■ What is being asked ■
Leave out every picture, and output exactly the lines from the line containing "1044x925 pixels." through the last line of the data.

Stored records:

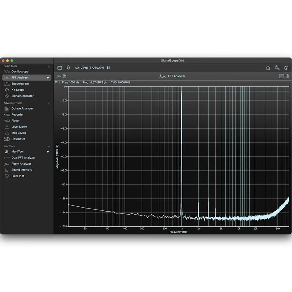
Task: Click the share export icon
Action: 268,68
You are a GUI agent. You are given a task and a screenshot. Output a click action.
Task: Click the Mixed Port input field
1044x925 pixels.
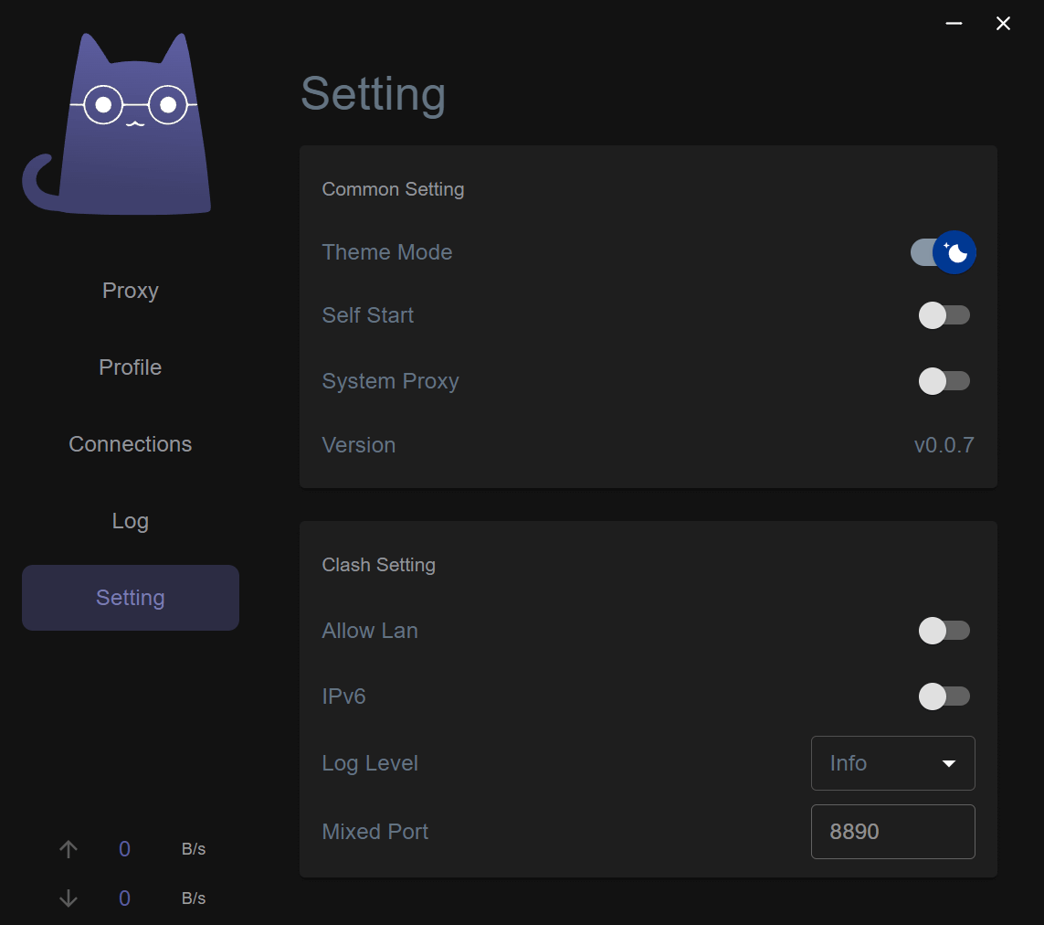[x=891, y=832]
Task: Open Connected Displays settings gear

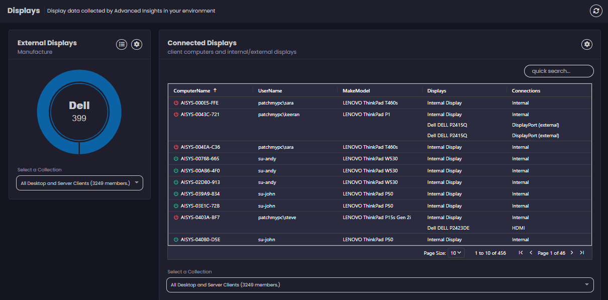Action: pyautogui.click(x=587, y=45)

■ Result for this exercise ■
1044x925 pixels.
[x=891, y=832]
Task: Open Connected Displays settings gear

Action: pyautogui.click(x=587, y=45)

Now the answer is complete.